I have had several issues in the past year involving kernel memory leaks, so I decided to make a separate blog post about general kernel memory leak analysis. In this post I mostly use the amazing Sysinternals tools for troubleshooting. You also need Poolmon.exe, a small utility currently part of the Windows Driver Kit. Sadly, this 35k self contained .exe is not available as a separate download, you have to download and install the entire 500+MiB WDK somewhere to extract it. You only have to do this once though, as there is no need to install the WDK on every system you analyze. You can just copy the executable from the machine where you installed the WDK.
Problem
Something is causing the kernel paged or non paged pools to rise uncontrollably. Screenshot from Process Explorer’s System Information dialog:
In this sample, the non paged pool has grown to an unhealthy 2,2GB, and continues to grow. Even though the pool limit is 128GIB and the server has a whopping 256GIB of RAM, the kernel memory pools are usually way below the 1GiB mark. You should of course baseline this to make sure you actually have an issue, but generally speaking, every time I find a Kernel memory value above 1GiB I go hunting for the cause.

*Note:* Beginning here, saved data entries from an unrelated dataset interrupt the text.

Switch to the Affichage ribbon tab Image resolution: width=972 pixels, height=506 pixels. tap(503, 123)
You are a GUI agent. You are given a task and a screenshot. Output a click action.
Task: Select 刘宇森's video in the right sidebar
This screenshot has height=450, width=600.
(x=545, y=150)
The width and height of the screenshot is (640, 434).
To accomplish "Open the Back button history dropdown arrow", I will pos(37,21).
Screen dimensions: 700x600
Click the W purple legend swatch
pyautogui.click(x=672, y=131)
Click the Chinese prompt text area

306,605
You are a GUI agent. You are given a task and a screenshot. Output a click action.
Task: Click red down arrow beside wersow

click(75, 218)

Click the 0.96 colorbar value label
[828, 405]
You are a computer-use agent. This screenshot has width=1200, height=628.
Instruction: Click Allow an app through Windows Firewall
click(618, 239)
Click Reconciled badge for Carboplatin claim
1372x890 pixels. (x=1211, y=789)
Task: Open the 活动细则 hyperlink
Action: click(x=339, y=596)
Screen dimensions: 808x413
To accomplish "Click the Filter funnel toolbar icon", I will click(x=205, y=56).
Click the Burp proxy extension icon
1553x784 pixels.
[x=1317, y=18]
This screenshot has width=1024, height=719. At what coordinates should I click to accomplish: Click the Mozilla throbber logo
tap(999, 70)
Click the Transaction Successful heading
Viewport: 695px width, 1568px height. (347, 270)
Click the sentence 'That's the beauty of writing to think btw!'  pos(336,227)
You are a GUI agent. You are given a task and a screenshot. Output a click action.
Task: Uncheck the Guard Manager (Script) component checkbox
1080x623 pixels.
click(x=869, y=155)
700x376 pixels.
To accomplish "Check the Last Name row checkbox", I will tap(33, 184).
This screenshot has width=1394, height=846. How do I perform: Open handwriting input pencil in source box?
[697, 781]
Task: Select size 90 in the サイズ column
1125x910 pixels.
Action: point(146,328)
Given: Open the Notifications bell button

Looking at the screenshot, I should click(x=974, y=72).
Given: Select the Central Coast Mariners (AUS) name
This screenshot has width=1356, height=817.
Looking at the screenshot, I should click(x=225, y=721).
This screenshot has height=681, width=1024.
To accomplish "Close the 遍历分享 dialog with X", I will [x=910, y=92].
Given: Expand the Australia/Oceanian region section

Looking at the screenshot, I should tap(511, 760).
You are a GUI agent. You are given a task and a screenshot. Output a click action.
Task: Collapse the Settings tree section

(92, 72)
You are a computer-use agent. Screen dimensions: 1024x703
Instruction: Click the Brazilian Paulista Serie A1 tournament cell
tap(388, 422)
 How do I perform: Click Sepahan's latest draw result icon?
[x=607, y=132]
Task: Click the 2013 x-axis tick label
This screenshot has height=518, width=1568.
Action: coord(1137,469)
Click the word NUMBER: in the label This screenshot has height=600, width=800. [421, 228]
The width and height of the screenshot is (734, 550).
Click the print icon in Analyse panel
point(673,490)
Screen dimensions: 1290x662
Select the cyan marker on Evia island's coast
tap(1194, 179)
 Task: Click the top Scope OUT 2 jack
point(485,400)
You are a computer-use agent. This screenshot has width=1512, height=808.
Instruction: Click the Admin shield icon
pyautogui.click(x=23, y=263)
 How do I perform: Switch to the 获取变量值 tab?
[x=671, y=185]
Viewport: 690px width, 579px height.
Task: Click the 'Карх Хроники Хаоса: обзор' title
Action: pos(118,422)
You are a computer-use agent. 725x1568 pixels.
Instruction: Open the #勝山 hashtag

Note: To show the pool limits, you have to enable symbols in Process Explorer. Scott Hanselman has blogged about that here: http://www.hanselman.com/blog/SetUpYourSystemToUseMicrosoftsPublicSymbolServer.aspx
Analysis
Kernel leaks are usually caused by a driver. Kernel leaks in the OS itself are very rare, unless you are running some sort of beta version of Windows. To investigate further, you have to fire up poolmon.exe.
Poolmon has a lot of shortcuts. From KB177415:
P – Sorts tag list by Paged, Non-Paged, or mixed. Note that P cycles through each one.
B – Sorts tags by max byte usage.
M – Sorts tags by max byte allocation.
T – Sort tags alphabetically by tag name.
E – Display Paged, Non-paged total across bottom. Cycles through.
A – Sorts tags by allocation size.
F – Sorts tags by “frees”.
S – Sorts tags by the differences of allocs and frees.
E – Display Paged, Non-paged total across bottom. Cycles through.
Q – Quit.
The important ones are “P”, to view either paged or non-paged pool tags, and “B”, to list the ones using the most of it at the top. The same view as above, after pressing “P” and “B”:
The “Cont” tag relates to “Contiguous physical memory allocations for device drivers”, and is usually the largest tag on a normal system.
And this screenshot is from the server with the non-paged leak:
As you can see, the LkaL tag is using more than 1GiB on its own, accounting for half of the pool. we have identified the pool tag, now we have to look for the driver that owns it. To do that, I use one of two methods:
1: Do an internet search for the pool tag.
http://blogs.technet.com/b/yongrhee/archive/2009/06/24/pool-tag-list.aspx contains a large list of tags.
2: Use Sysinternals strings together with findstr.
Most kernel mode drivers are located in “%systemroot%\System32\drivers”. First you have to start an elevated command prompt. Make sure the Sysinternals suite is installed somewhere on the path, and enter the following commands:
- cd “%systemroot%\System32\drivers”
- strings * | findstr [tag]
Example:
Hopefully, you should now have the name of the offending driver. To gather more intel about it, use Sysinternals sigcheck:
In this case, the offending driver is part of Diskeeper.
Solution
You have to contact the manufacturer of the offending driver and check for an updated version. In the example, I got a version of Diskeeper without the offending driver, but a good place to start is the manufacturers website. And remember, if you already have the newest version, you can always try downgrading to a previous version. If you present your findings as detailed above, most vendors are very interested in identifying the cause of the leak and will work with you to resolve the issue.